Congress remains in recess, but with Ukraine hotting up, COVID digging in, and a government shutdown around the corner (as always), actual congressional behind the scenes work has not stopped. The White House’s approach, however, is changing and getting more pointed. That includes a salty hot mic moment from President Joe Biden, who has apparently decided to let his inner Biden out when asked a stupid question.
It also extends to the thorn in everyone’s side, West Virginia Democratic Sen. Joe Manchin, who has led Biden and the rest of the Democrats on a merry chase as they try to pin him down on just what he might support in Build Back Better—the big social investment and climate change bill—or even voting rights and the filibuster.

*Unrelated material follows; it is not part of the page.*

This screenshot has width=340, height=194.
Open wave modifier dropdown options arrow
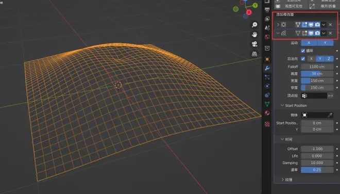point(324,33)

Remember, the bill that Manchin voted against last week in his refusal to help break the filibuster was the Freedom to Vote Act. That’s the bill a bunch of Democrats and Manchin wrote after he rejected the House-passed For the People Act. Manchin is such a turncoat he voted against his own bill.
After months of being strung along in public by Manchin, there’s a new approach from the White House, articulated by Press Secretary Jen Psaki Monday: “We’re just not going to speak to or confirm any conversations the President has with members of the Senate, moving forward.”
That’s prudent. What Manchin was telling the White House in private clearly didn’t match what Manchin has intended to do or say in public. Assuming he was acting in good faith was clearly a mistake.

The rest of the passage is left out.